▶ Document extract
——

My friends, the best “awakening” you could achieve is to avoid these hucksters like the plague.

However, if you do decide to play this game, recognize that it has only two important requirements that you must adhere to in order to participate and not to follow these two rules automatically disqualifies you from the game.

You cannot be awakened before you come to the workshop! If you are already enlightened, then I assume they won't even let you in the door (so wear your best hangdog face!)

In addition, you must accept their definition of “awakening’ for it to be the authentic, real McCoy, of "awakening." If you do fail to achieve it as defined, then I imagine there will be future workshops.

So, enjoy your "workshop"!
mikeS

Friday, February 13, 2009

Is "Be Here Now" Bullshit?


I have no problem with chemical 'states of consciousness,' since there really is no difference. You can interpret experiencing 'god,' on acid or meditating with your guru, it really doesn't matter, since it will be the ego that interprets it as an experience of 'god' based on whatever ideology the ego adopts as 'true.'

But is there an experience of something more than ego or even not ego involved in terms of making that interpretation? I believe there is a field of uninterpretable consciousness from which ego arises, but if I make such an interpretation from an experience, doesn't that assert ego ownership and therefore the interpretation will be tainted by ideological learning?

In fact, could we not say that all interpretations of a present moment are interpretations acquired from the past. For instance, you may have an experience that you interpret as "be here now" but if that experience is ego-self interpreted (and how could it not be), and all interpretations have an ideological viewpoint and must come from a 'self,' then it was learned from the past and therefore, IT IS the past that is applied to the experience. In other words, who or what from the past, taught you to interpret certain experiences as "be here now"?

This is why I take issue with all interpretive language, especially the sacrosanct, ideologically specialized concepts like "awakening," "enlightenment" "nirvana" "samadhi" "satori" etc, etc, etc.
Once I hear these ego-self interpretations of experience, I tend to figure that this was the paradigm going into the 'experience' and it's what's declared as 'truth,' coming out. The experience merely serves to further reinforce the ideology and bolster the ego-self.

Is there an "authentic awakening"? It seems there are numerous "awakenings" one could have, that do nothing but take an experience of normal "awakening" into a higher or more profound interpretation and if one achieves different states of consciousness (drugs or meditation) then clearly value will be applied to each episode of experience.

Much Hindu/Zen/Advaitist ideology revolves around 'awakening' levels and degrees. This seems to keep the enlightened fat-cats at the top, "yes, grasshopper, you may be awakened, but you are only first-level, novitiate awakened, not grand-awakened such as I" (a little Yoda humor).

The sacred ones tend to avoid me and I don't blame them, all this reductionism gets pretty tedious and discouraging. However, we all have egoic "frames of reference" and I think spiritual paths provide such 'frames.' They are very helpful in negotiating the world. However, I don't believe an ego-self can transcend itself employing the ideologies and practices currently advocated.

——

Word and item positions
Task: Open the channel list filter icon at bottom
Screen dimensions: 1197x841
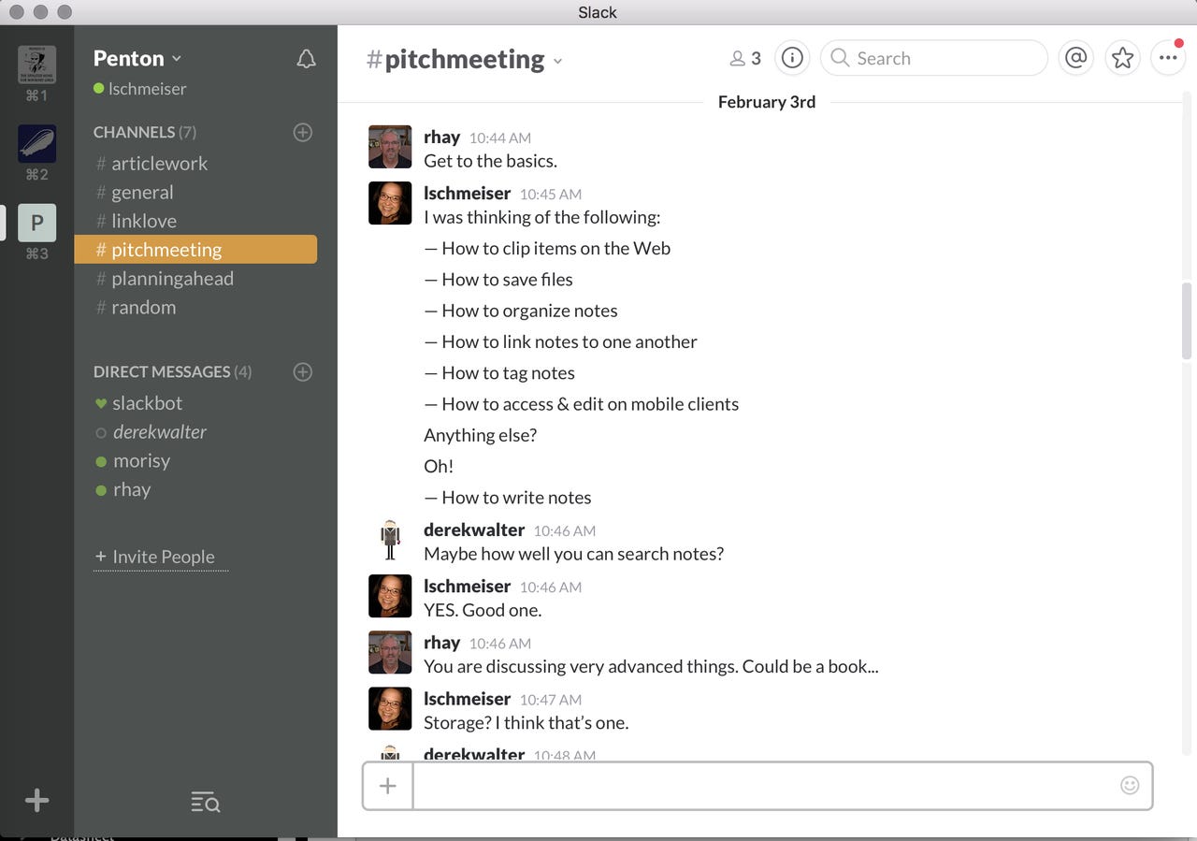Action: tap(205, 802)
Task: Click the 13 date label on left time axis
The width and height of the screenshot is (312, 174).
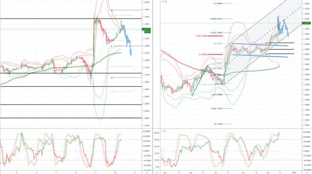Action: coord(95,173)
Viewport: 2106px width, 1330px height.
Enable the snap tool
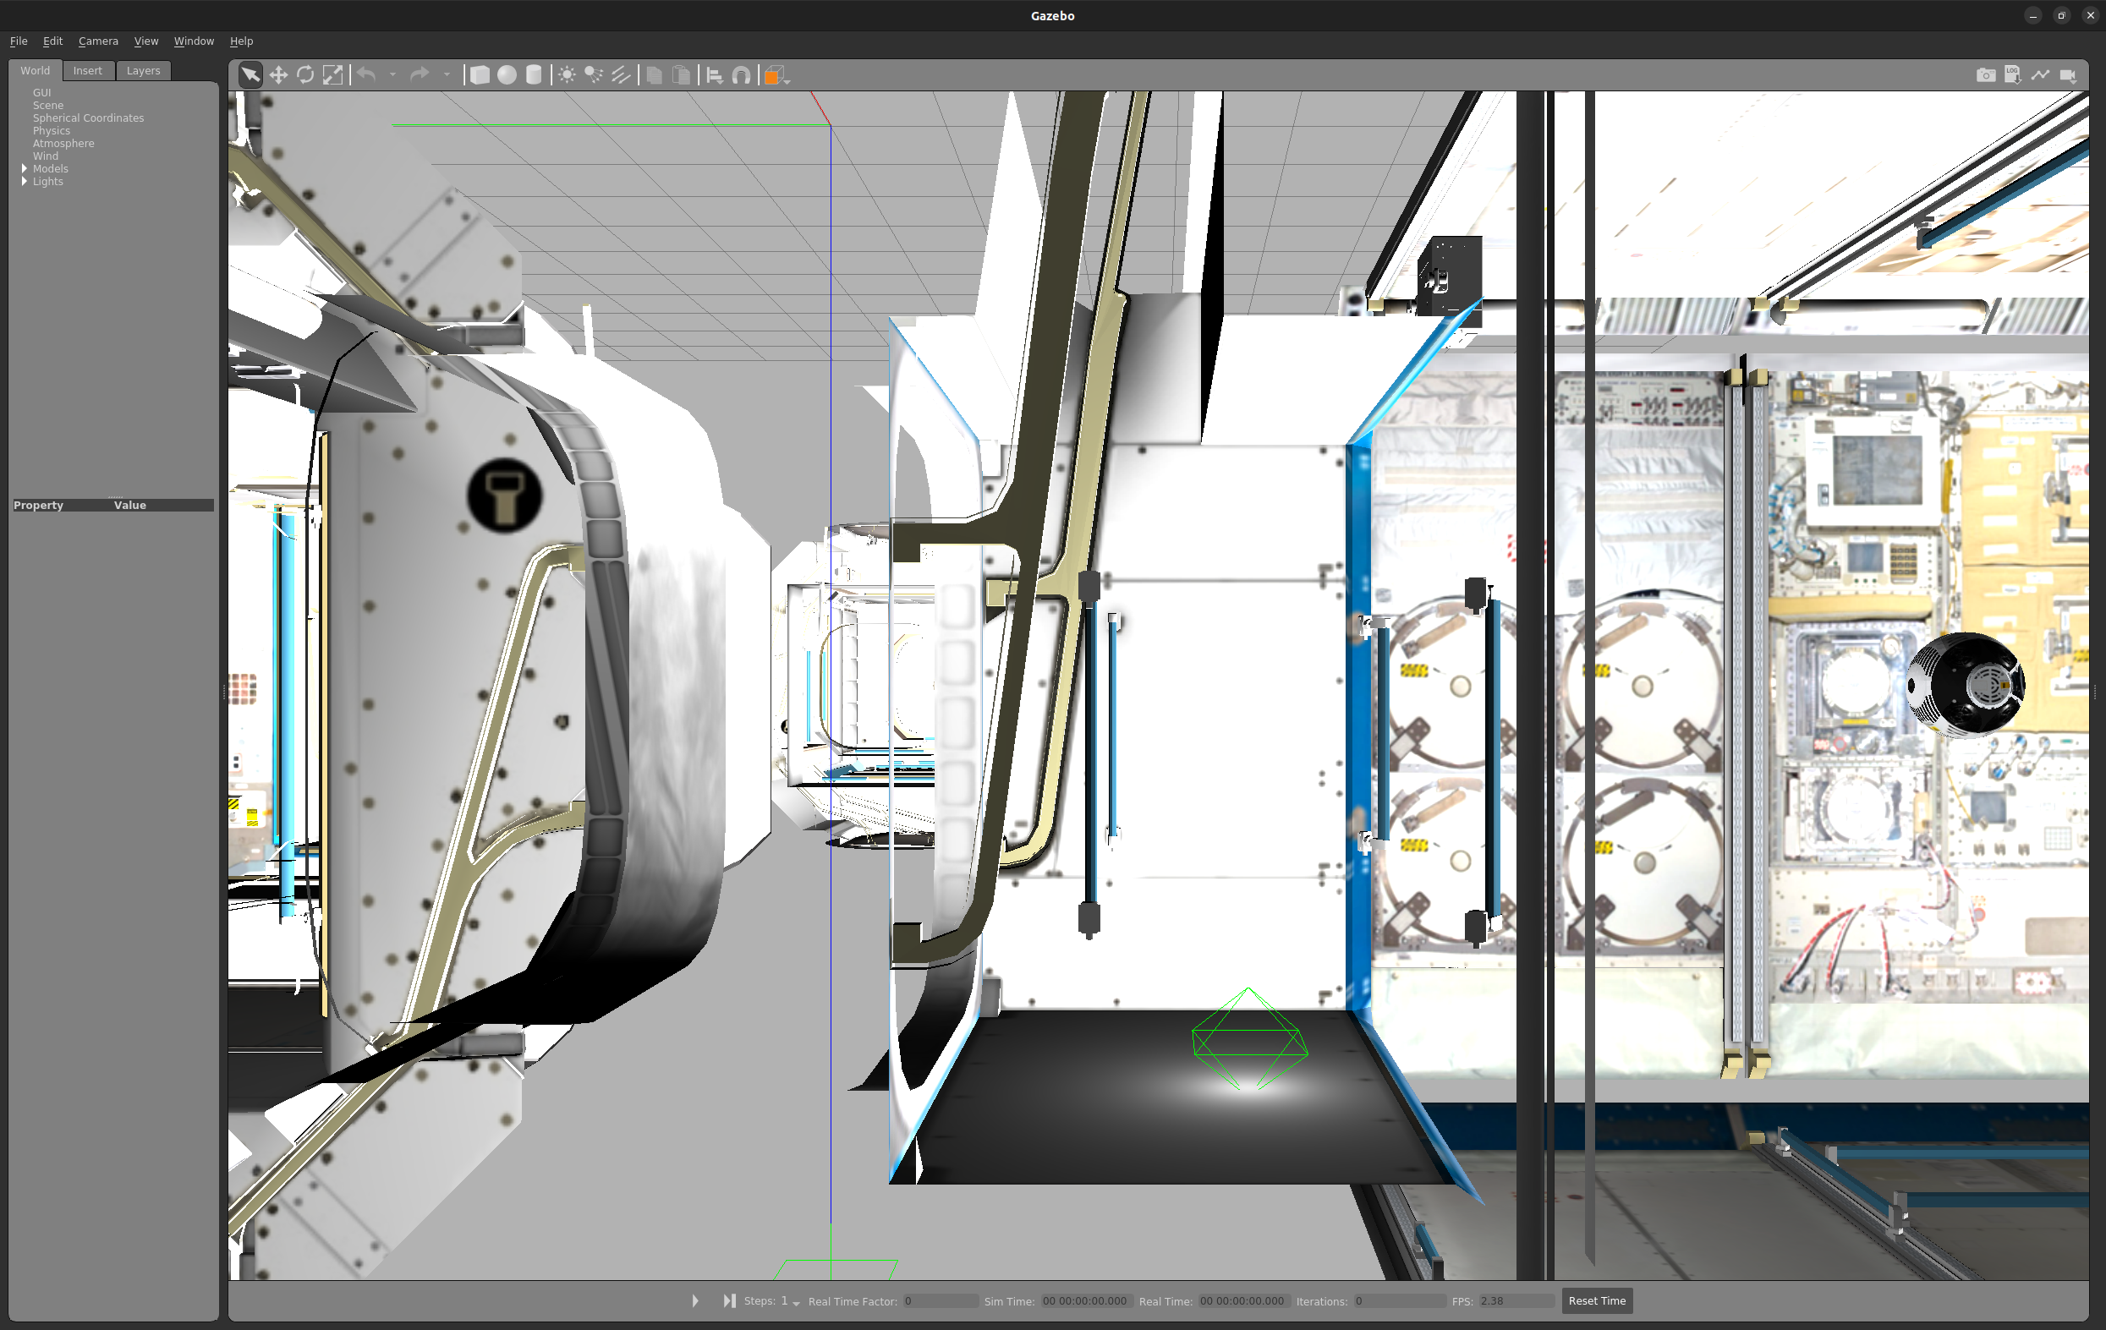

——

In the blog post on awakening, what two rules must someone follow to take part in the workshop? Answer from the blog post on awakening alone.

You cannot already be awakened before you come to the workshop, and you must accept their definition of "awakening" as the authentic one.